In the ombuds blog posts below, which passage runs between "More Details Emerge" and "Education. (Washington Post.)", inclusive? Return it word for word.

--- Extract to read ---
◇ ◇ ◇ ◇ ◇ ◇ ◇

August 29, 2007

Study: Experts No Better at Predicting Dispute Outcomes

A study published by the Institute for Operations Research and the Management Sciences finds that experts are little better than novices in predicting the outcome of conflicts. Researchers compared the accuracy of 106 forecasts by experts and 169 forecasts by novices in eight real conflicts and found that neither group's forecasts were much more accurate than simply guessing. Although the experts were confident in the accuracy of their forecasts, the study's authors concluded that expert judgment should not be used for predicting decisions that people will make in conflicts. (; Report and Commentary; INFORMS.) (Despite the title of the study, "The Ombudsman: Value of Expertise for Forecasting Decisions in Conflicts," there is no discussion of ombuds as dispute experts.)

This research gives ombuds one more excuse when pressed for an opinion: "My guess is a good as yours."

Why Your Website Needs a Photo

Dina Lynch, mediator and former ombuds, counts herself as an occasional member of the "Photo-Haters Club." You, too, might be a member if you've ever thought:
  • I must admit I hate having my picture taken.
  • I take a terrible photo.
  • I don't need a headshot
  • I'm an [ombuds] not a movie star
  • It doesn't make a difference if my picture is there or not.
So if your website doesn't feature your picture, Dina urges you to change your mind. As she explains, this is a bad move "because people do business with people they like and trust, not highly polished, professional brochures or websites." Dispute resolution "is a trust based business so marketing should help increase that connection of trust, not deplete it." (Mediation Mensch.) It's good advice for ombuds.

(Related post Website Photo Mistakes to Avoid.)

August 28, 2007

Job Posting: Howard County Schools

The Howard County (MD) Public School System is looking for a new ombudsman, following the resignation of Robin Shell, the district's first ombuds. (Shell founded the ombuds office in January 2005 and resigned in June 2007. ) The ombuds reports directly to the Board of Education and serves as a neutral party for parents, staff and community members seeking equitable, reasonable and timely resolution of concerns. The ombuds also provides professional support to the Board of Education. This is a part-time (3 days/week), year-round position, with a salary range of $30,240-$54,084. Applications are due September 14. (HCPSS Job Posting; HCPSS Policy Statement re Ombuds; HCPSS Ombuds Report, July 2006; HCPSS Org Chart; Howard County Times.)

Series on The Negotiator's Fieldbook

Gini Nelson – who blogs about science, ethics and spirit in conflict resolution – is beginning a multi-part review of The Negotiator’s Fieldbook: The Desk Reference for the Experienced Negotiator, by Christopher Honeyman and Andrea Kupfer Schneider. Nelson describes the book as "a highly acclaimed and innovative resource for all conflict specialists." (Gini Nelson’s Engaging Conflicts.)

This is a resource I have been putting off reading, so I'm looking forward to Gini's review.

August 23, 2007

More Details Emerge Regarding DC School Ombuds

Although the DC Public Schools have not yet selected its ombuds, more information about the ombuds program has become public. According to the Washington Post, the new Office of the Ombudsman for Public Education will be staffed by three people: the director and lead ombuds, who will earn $92,700 to $139,050 a year; an associate ombudsman, who is expected to earn $85,000 a year; and an administrator, who will be paid $50,000 a year. The office has an initial budget of $440,000. In addition to providing dispute resolution assistance, the ombuds office will be expected to implement a database to track complaints and issues, and to provide frequent reports to the mayor, deputy mayor for education, chancellor, and State Board of Education. (Washington Post.)

◇ ◇ ◇ ◇ ◇ ◇ ◇

--- Dataset entries ---
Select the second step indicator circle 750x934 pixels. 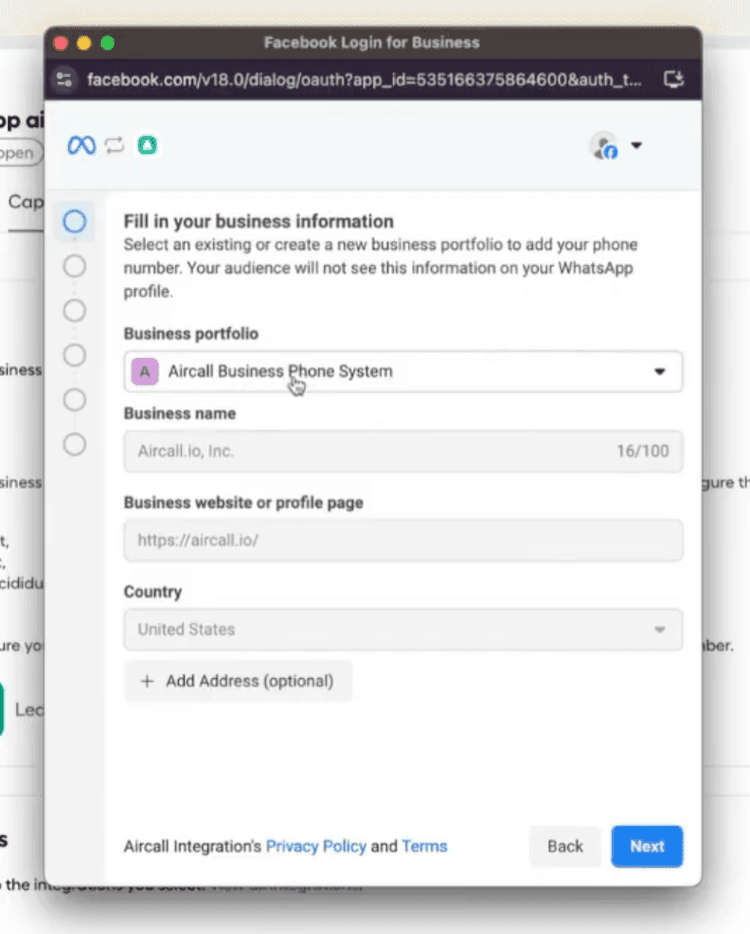point(74,266)
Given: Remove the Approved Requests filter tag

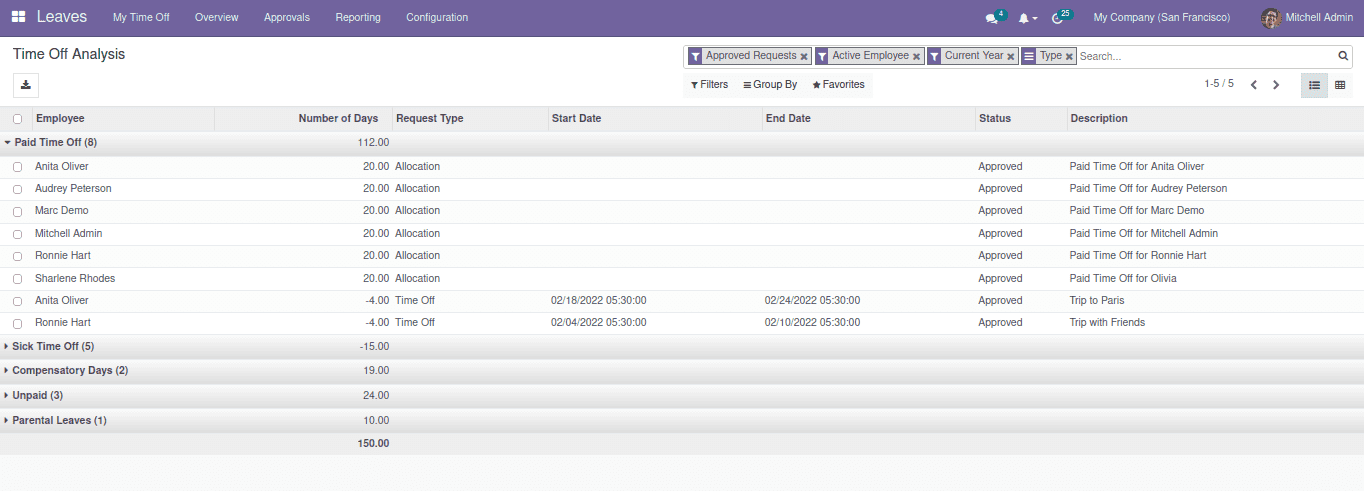Looking at the screenshot, I should point(804,57).
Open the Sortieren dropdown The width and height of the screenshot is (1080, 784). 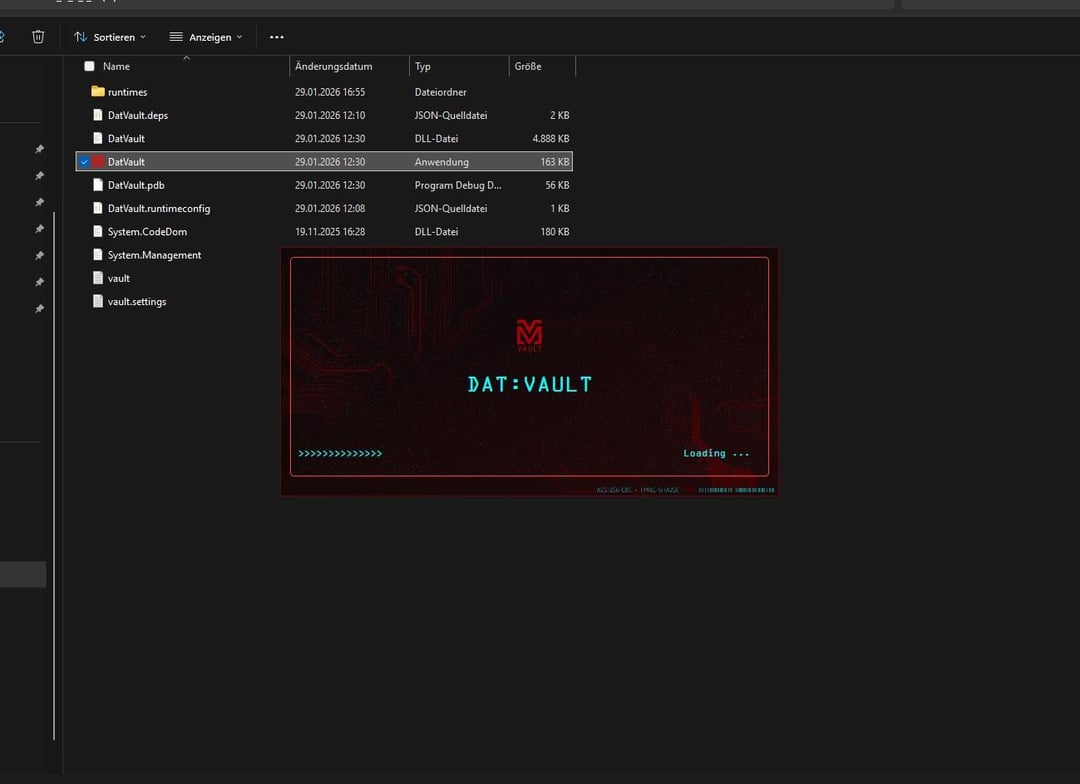tap(110, 37)
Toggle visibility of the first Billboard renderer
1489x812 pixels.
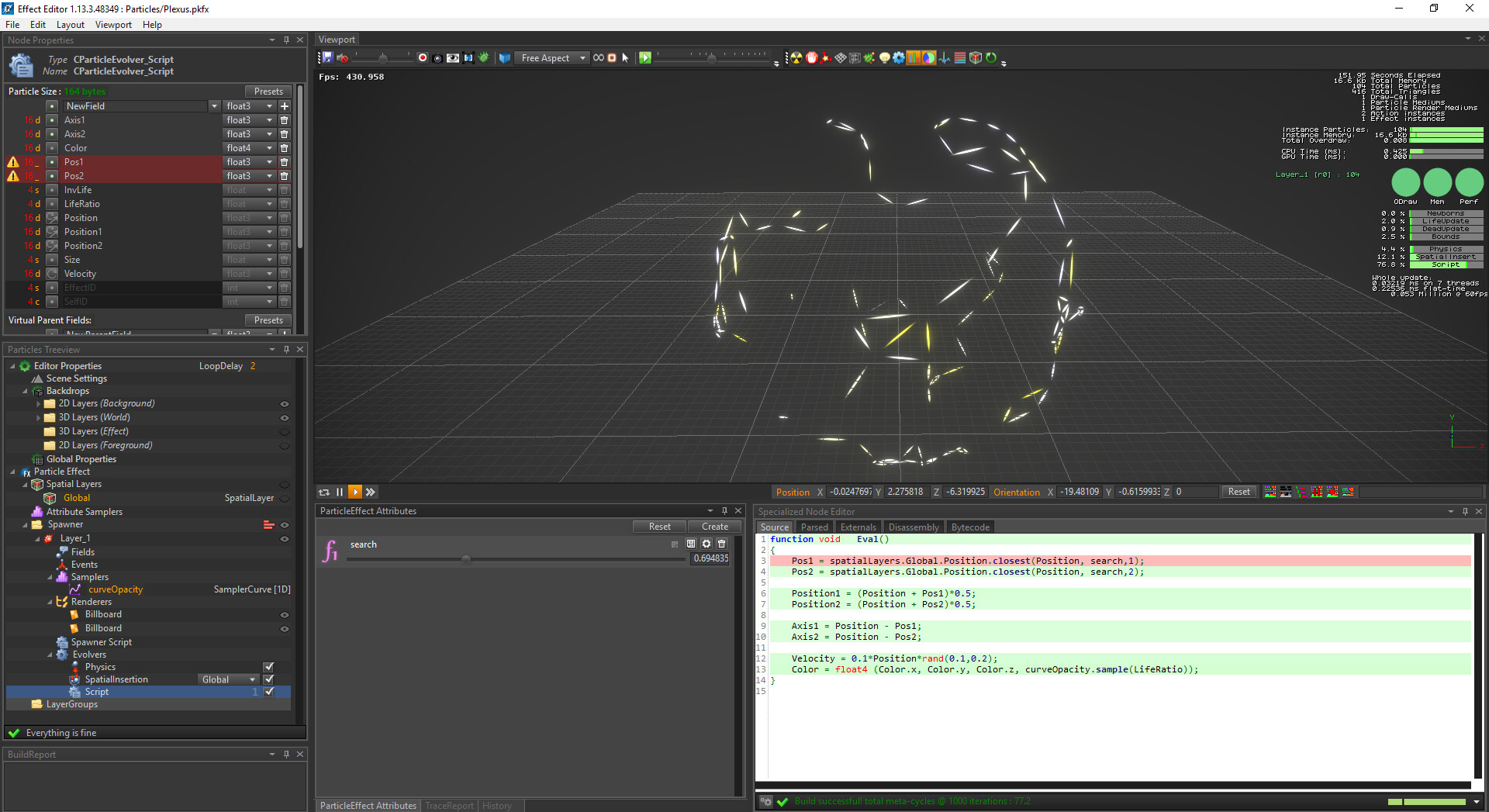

◇ ◇ ◇ ◇ ◇ ◇ ◇

--- Exercise output ---
More Details Emerge Regarding DC School Ombuds

Although the DC Public Schools have not yet selected its ombuds, more information about the ombuds program has become public. According to the Washington Post, the new Office of the Ombudsman for Public Education will be staffed by three people: the director and lead ombuds, who will earn $92,700 to $139,050 a year; an associate ombudsman, who is expected to earn $85,000 a year; and an administrator, who will be paid $50,000 a year. The office has an initial budget of $440,000. In addition to providing dispute resolution assistance, the ombuds office will be expected to implement a database to track complaints and issues, and to provide frequent reports to the mayor, deputy mayor for education, chancellor, and State Board of Education. (Washington Post.)